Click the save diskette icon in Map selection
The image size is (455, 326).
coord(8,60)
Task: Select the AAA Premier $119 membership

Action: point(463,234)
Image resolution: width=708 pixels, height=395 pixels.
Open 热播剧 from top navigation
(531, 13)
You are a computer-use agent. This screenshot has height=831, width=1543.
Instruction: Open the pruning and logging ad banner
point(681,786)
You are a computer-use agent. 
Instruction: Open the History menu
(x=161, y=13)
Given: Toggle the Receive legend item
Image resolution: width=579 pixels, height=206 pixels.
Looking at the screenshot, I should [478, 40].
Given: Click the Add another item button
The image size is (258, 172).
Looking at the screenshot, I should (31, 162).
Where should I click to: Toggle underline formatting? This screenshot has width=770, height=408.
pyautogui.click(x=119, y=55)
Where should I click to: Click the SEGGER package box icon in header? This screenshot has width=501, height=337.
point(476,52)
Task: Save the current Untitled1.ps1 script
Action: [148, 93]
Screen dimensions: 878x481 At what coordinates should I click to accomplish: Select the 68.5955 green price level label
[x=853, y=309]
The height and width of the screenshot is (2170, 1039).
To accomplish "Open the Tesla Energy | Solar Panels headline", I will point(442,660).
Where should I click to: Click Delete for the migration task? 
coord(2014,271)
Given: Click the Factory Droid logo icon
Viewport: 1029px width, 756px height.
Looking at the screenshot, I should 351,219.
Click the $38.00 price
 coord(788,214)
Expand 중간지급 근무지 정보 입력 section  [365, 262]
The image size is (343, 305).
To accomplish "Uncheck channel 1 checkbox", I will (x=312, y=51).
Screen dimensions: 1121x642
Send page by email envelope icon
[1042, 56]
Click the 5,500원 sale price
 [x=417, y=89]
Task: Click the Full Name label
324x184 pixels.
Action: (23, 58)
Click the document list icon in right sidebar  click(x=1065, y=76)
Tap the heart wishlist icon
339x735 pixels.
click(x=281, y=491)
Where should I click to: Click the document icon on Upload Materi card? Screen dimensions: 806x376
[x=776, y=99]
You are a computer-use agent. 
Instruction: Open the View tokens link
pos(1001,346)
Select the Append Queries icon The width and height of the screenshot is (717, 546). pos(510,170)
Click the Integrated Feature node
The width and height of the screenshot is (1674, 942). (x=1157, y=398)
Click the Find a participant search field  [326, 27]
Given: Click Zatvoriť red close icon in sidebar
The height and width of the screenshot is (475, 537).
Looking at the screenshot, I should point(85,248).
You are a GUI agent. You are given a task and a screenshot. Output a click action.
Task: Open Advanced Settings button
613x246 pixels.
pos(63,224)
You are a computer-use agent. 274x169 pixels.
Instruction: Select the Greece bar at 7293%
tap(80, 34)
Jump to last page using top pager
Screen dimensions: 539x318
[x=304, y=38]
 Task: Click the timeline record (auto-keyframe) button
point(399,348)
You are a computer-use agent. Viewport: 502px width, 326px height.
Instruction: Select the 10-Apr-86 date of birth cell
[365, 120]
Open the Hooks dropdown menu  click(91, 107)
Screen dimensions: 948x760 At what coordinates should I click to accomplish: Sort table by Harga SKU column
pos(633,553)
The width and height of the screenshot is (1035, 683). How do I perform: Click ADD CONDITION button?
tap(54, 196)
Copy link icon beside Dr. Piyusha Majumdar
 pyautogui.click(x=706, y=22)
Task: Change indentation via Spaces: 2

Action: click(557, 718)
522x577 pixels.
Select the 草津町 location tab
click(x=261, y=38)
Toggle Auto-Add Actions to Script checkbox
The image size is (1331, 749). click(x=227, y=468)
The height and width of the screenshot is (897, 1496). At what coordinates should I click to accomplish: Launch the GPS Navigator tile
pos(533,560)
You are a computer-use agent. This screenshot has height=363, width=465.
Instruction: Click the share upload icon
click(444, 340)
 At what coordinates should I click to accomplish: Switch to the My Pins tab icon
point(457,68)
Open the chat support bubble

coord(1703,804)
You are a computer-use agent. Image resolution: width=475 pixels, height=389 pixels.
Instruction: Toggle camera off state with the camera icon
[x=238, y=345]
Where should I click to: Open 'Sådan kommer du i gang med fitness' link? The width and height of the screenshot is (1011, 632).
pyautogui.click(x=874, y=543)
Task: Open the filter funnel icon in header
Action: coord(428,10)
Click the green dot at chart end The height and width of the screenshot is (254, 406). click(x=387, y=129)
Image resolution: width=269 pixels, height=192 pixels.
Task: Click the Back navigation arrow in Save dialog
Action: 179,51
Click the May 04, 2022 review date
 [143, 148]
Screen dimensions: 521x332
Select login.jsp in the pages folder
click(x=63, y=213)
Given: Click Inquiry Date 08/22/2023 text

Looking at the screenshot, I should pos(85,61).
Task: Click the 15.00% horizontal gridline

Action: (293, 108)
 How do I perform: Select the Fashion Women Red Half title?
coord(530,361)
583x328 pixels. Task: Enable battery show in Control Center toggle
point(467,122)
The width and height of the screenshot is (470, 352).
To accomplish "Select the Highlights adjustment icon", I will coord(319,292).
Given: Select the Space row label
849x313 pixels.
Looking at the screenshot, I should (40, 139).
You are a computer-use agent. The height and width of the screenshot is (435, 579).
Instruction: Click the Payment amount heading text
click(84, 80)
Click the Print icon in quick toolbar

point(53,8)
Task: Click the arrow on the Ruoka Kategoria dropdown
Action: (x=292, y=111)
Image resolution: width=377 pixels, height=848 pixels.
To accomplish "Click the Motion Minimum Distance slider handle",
##############################
- Cosa fare
Ricopia senza alcuna modifica le righe che vanno dalla riga contenente "Click the document list" alla riga contenente "click(x=261, y=38)", estremi inclusi.

- Risposta scritta
Click the document list icon in right sidebar  click(x=1065, y=76)
Tap the heart wishlist icon
339x735 pixels.
click(x=281, y=491)
Where should I click to: Click the document icon on Upload Materi card? Screen dimensions: 806x376
[x=776, y=99]
You are a computer-use agent. 
Instruction: Open the View tokens link
pos(1001,346)
Select the Append Queries icon The width and height of the screenshot is (717, 546). pos(510,170)
Click the Integrated Feature node
The width and height of the screenshot is (1674, 942). (x=1157, y=398)
Click the Find a participant search field  [326, 27]
Given: Click Zatvoriť red close icon in sidebar
The height and width of the screenshot is (475, 537).
Looking at the screenshot, I should point(85,248).
You are a GUI agent. You are given a task and a screenshot. Output a click action.
Task: Open Advanced Settings button
613x246 pixels.
pos(63,224)
You are a computer-use agent. 274x169 pixels.
Instruction: Select the Greece bar at 7293%
tap(80, 34)
Jump to last page using top pager
Screen dimensions: 539x318
[x=304, y=38]
 Task: Click the timeline record (auto-keyframe) button
point(399,348)
You are a computer-use agent. Viewport: 502px width, 326px height.
Instruction: Select the 10-Apr-86 date of birth cell
[365, 120]
Open the Hooks dropdown menu  click(91, 107)
Screen dimensions: 948x760 At what coordinates should I click to accomplish: Sort table by Harga SKU column
pos(633,553)
The width and height of the screenshot is (1035, 683). How do I perform: Click ADD CONDITION button?
tap(54, 196)
Copy link icon beside Dr. Piyusha Majumdar
 pyautogui.click(x=706, y=22)
Task: Change indentation via Spaces: 2

Action: click(557, 718)
522x577 pixels.
Select the 草津町 location tab
click(x=261, y=38)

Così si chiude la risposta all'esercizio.